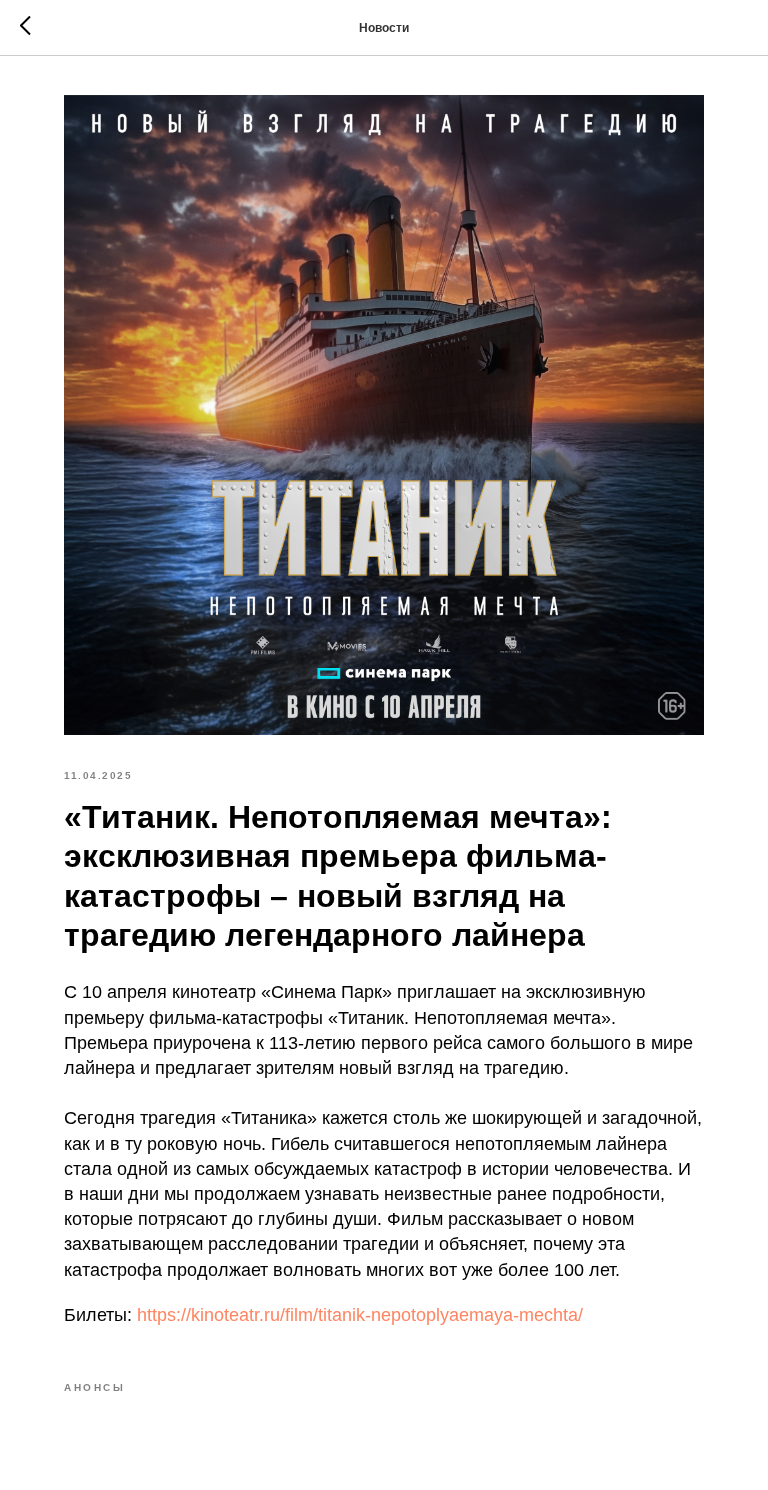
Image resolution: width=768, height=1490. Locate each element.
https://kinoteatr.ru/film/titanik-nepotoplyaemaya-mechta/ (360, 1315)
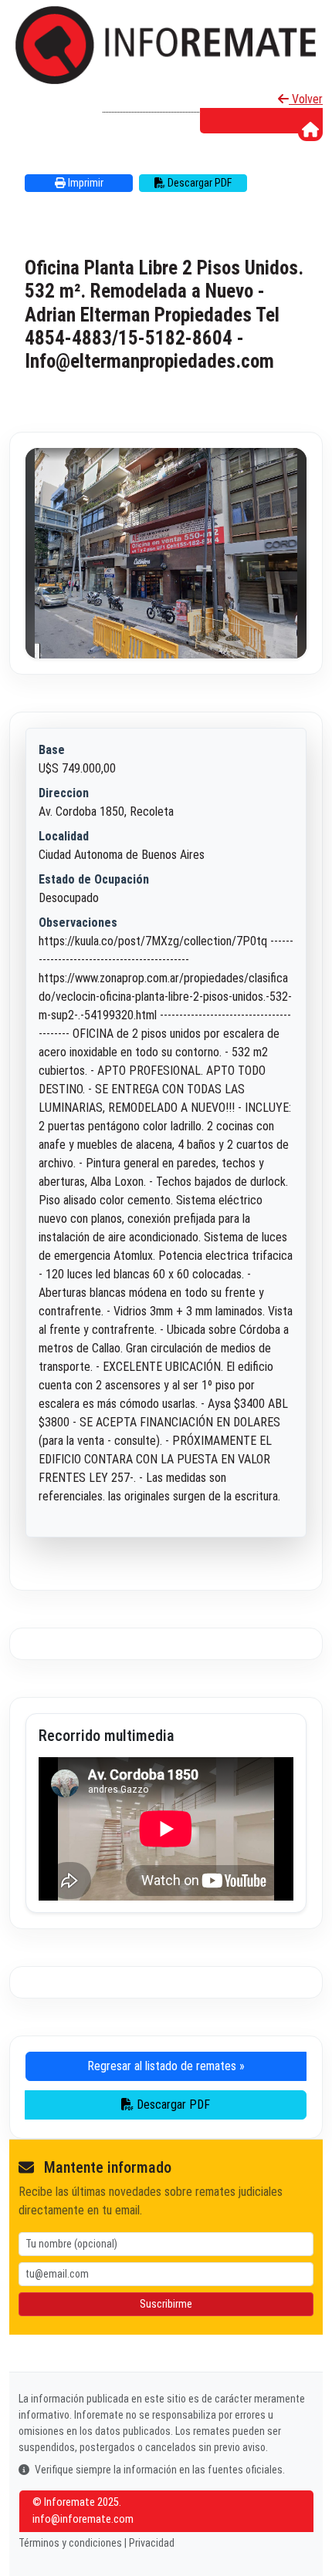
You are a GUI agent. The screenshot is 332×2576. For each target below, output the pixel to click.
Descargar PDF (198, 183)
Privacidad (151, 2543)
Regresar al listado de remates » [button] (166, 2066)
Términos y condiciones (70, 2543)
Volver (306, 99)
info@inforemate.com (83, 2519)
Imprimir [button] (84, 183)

* * *

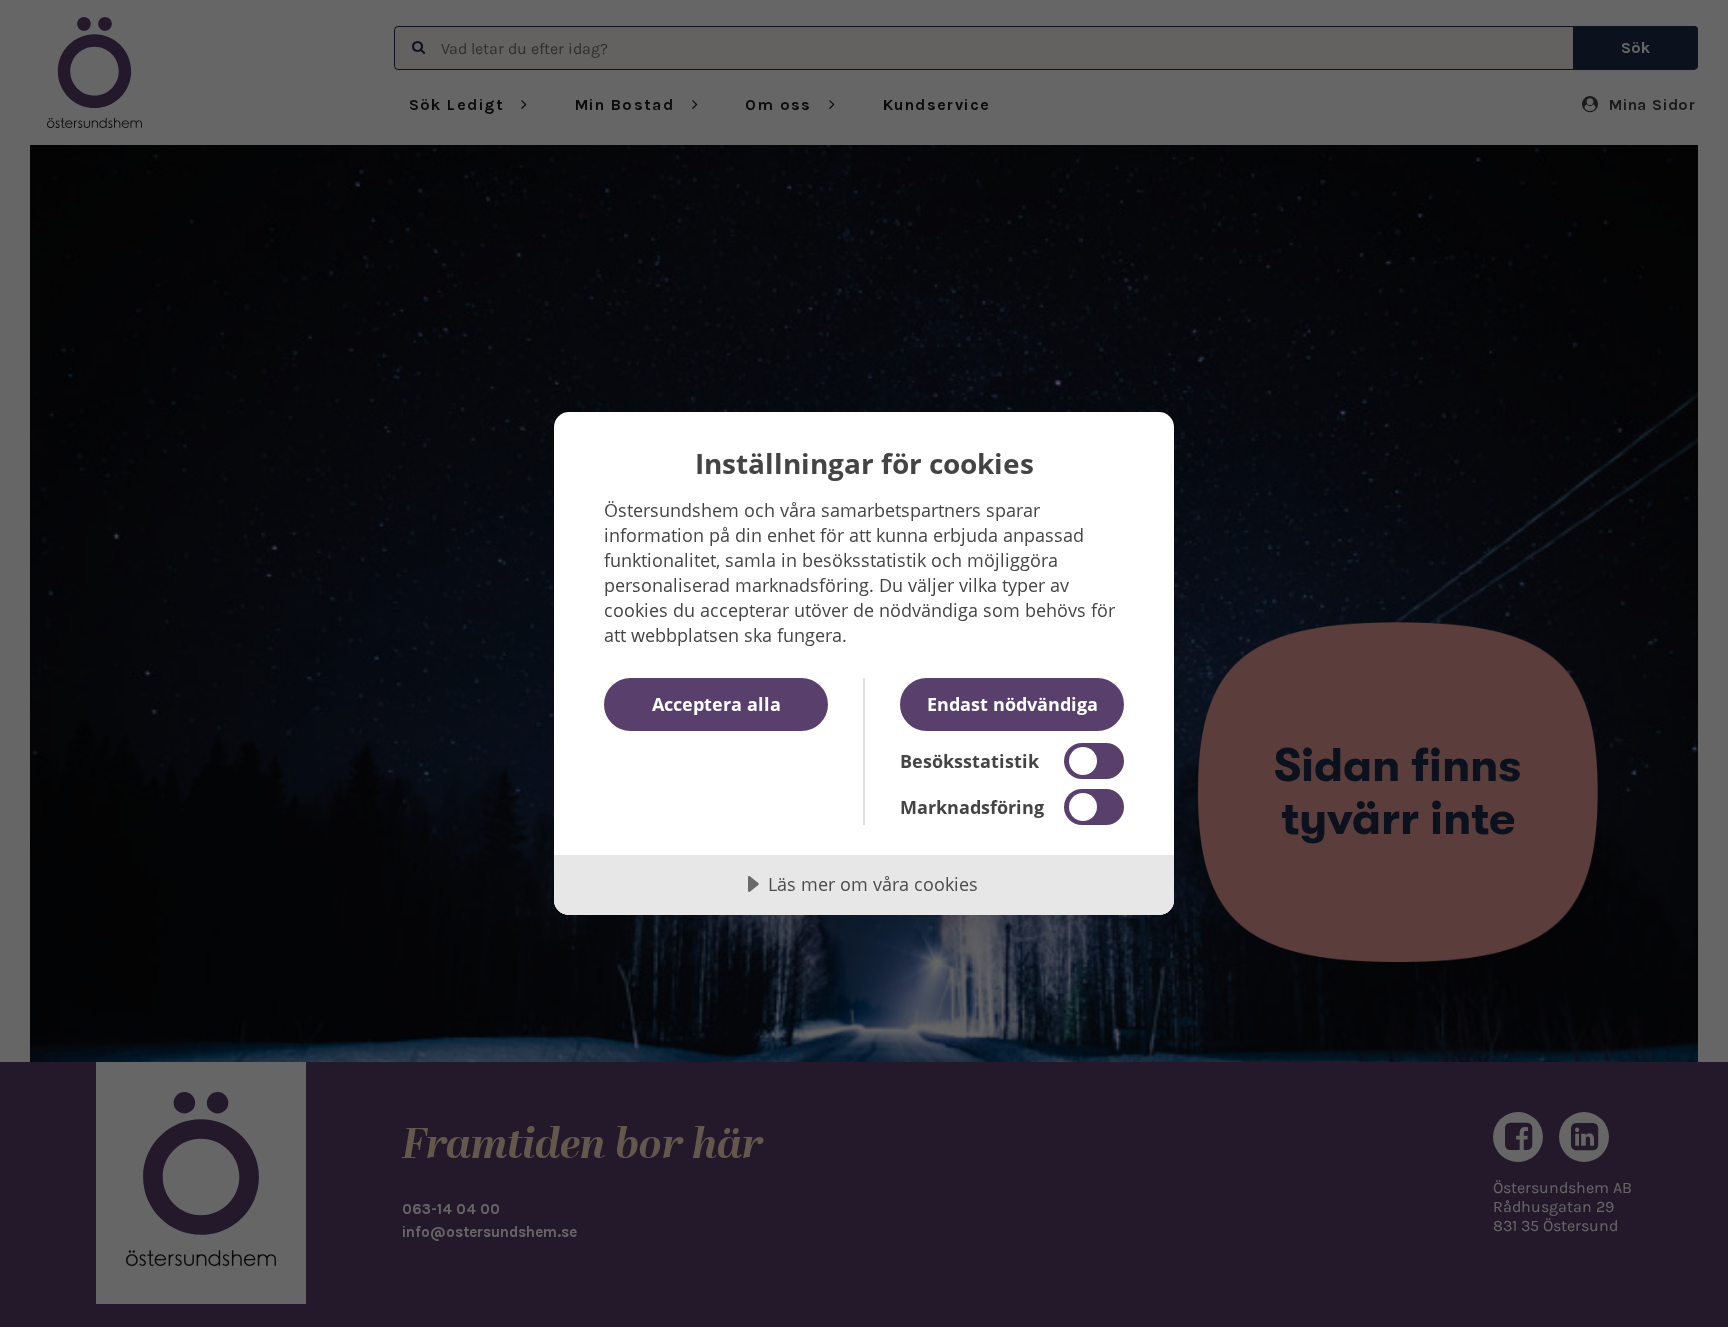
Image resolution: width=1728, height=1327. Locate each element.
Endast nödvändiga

● **Instructions to follow**: Make an exact copy of the lines above, beginning with the line with "Image resolution: width=768, height=1490." and ending with the line with "Imprimir [button] (84, 183)", and keep the pictures out of it.

● **Answer to this exercise**:
Image resolution: width=768, height=1490. Locate each element.
https://kinoteatr.ru/film/titanik-nepotoplyaemaya-mechta/ (360, 1315)
You are a GUI agent. The screenshot is 332×2576. For each target below, output the pixel to click.
Descargar PDF (198, 183)
Privacidad (151, 2543)
Regresar al listado de remates » [button] (166, 2066)
Términos y condiciones (70, 2543)
Volver (306, 99)
info@inforemate.com (83, 2519)
Imprimir [button] (84, 183)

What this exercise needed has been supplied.